A cat with a tilt

Welcome! Today is a going to be a busy day! First on your case list is a sick cat so let's dive in. Here is the story:
The cat was presented for a 2-month history of a left head tilt. She was noted to have effusion from the left ear when signs started and was treated with amoxicillin (dose unknown) for 14 days. Clinical improvement was initially noted, but signs relapsed after medications were discontinued and now the owner's are noting a head tilt to the right, with wide head swinging movements (think Stevie Wonder) bilaterally, especially when she first wakes up. She is an indoor only cat, with a history of indoor-outdoor lifestyle over 5 years ago.

Physical Examination


General: T: 99.4 °F/37.4 C Pulse: 180 bpm Resp: 20 breaths/min
Wt.: 3.4 kg BCS: 4/9 MM
Eyes: Corneas are clear, no ocular discharge, normal conjunctiva.
Ears: Mild waxy debris noted in both external ear canals.
Oral cavity: Patient did not allow evaluation
Teeth: Did not evaluate.
Lymph nodes: Normal, no peripheral lymphadenopathy noted.
Heart: No murmurs or arrhythmias, pulses strong and synchronous.
Respiratory system: No nasal discharge, no tracheal sensitivity. Lungs clear on auscultation.
Abdomen: Normal, soft, non-painful, no masses or organomegaly noted.
Musculoskeletal: Not evaluated
Skin and hydration: dry flaky hair, no ectoparasites noted

NEUROLOGIC EXAMINATION


Palpation: No paraspinal pain elicited on palpation
Postural reactions: normal tactile placing and hopping all limbs.
Reflexes: Normal.
Gait: Ambulatory with mild vestibular ataxia and falling left.
Cranial nerve abnormalities: Wide head swinging with an occasional right AND left head tilt, positional rotary nystagmus, mild miosis OS, remainder normal.
Mentation: BAR, occasionally hissing

What is the neuronatomic lesion localization for THIS cat?

This cat has evidence of vestibular disease based on the presence of a head tilt and nystagmus. Cranial nerves 8 are affected by loss of function of the peripheral nerve, brainstem or cerebellum. To differentiate between these three localizations, it is important to evaluate the remaining neurologic examination for clues. Animals with brainstem disease will exhibit a loss of function of the upper motor neurons and ascending proprioceptive pathways which is demonstrated as evidence of ipsilateral hemiparesis and reduced ipsilateral proprioceptive testing. Furthermore, reduced level of alertness (obtunded, coma, stupor) may be noted. If paresis, proprioceptive deficits or reduced mentation are noted the lesion is most likely in the brainstem. Cerebellovestibular disease will manifest with signs of vestibular disease plus evidence of hypermetria, intention tremors and/or truncal sway, suggestive of cerebellar disease. Absence of these findings suggests a peripheral CN 8 neuroanatomic lesion localization. This cat does not have evidence of brainstem or cerebellar disease therefore the signs were localized to the peripheral component of CN 8.
Reduced sympathetic innervation to the eye may occur through damage to the sympathetic pathway. This pathway starts in the hypothalamus, courses caudally through the brainstem, cervical spinal cord, and exits the T1-T3 spinal cord segment and travels cranially in the jugular groove to the cranial cervical ganglion. From the cranial cervical ganglion this pathway runs through the middle ear and along the trigeminal nerve to end in the periorbital muscles, 3rd eyelid and dilator muscle of the iris. Dysfunction anywhere along this pathway will result in miosis in dim light. The lesion in this case is likely in the region of the middle ear due to a lack of neurologic disease noted in the intracranial structures, spinal cord, or along CN 5.

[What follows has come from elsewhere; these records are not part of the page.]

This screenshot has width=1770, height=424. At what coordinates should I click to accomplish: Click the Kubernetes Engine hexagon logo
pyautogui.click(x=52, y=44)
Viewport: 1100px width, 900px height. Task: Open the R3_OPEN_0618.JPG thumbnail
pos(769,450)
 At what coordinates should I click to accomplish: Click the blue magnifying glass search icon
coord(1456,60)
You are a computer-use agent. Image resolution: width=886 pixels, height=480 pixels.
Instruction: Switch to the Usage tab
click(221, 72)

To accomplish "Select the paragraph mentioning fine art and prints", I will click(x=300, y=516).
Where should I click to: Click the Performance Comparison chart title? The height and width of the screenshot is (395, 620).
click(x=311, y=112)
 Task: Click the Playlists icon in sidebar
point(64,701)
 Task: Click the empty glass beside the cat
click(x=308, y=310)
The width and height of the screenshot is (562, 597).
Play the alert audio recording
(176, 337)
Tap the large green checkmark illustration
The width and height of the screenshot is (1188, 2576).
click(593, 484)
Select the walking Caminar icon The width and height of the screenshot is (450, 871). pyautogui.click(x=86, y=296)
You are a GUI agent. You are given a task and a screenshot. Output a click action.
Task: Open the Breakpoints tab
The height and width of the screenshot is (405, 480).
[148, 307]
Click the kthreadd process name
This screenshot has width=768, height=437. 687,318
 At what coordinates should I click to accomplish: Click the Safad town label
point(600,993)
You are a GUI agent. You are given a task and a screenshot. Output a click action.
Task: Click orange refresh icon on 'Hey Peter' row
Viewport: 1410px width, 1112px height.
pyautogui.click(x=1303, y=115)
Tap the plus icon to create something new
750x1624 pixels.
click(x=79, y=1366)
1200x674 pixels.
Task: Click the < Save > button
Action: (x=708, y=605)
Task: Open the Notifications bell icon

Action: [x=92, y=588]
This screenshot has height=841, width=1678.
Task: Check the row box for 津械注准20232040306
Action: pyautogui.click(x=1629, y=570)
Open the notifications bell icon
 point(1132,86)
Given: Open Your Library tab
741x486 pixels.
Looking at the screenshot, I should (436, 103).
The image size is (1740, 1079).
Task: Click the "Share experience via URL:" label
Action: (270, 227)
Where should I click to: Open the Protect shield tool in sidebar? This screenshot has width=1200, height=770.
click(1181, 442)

You may be tempted to call this a central lesion because the head tilts BOTH directions but don't! Without signs of hemiparesis, proprioceptive placing deficits or mentation changes a central lesion is unlikely.

Differential diagnoses: The history suggests that we now have a bilateral otitis media/interna but you couldn't rule out a polyp or neoplastic process with a secondary infection.

What did we do?
CBC and serum biochemistry were normal. Thoracic radiographs were unremarkable. The brain MRI showed bilateral debris in the bulla with ring enhancement.

Final diagnosis: Bilateral otitis media/interna. A myringotomy was performed, with ear flushing, cultures and cytology. Unfortunately no growth was noted (this is uncommon!) so marbofloxacin was started and clinical signs improved. She had a left head tilt on presentation for 30 day recheck, and this is expected to be permanent. All other signs of vestibular disease had resolved!

Happy first week of Fall everyone! I hope you and your family had a wonderful summer and look forward to working with you as we dig into what I hope will be a lovely Wisconsin fall.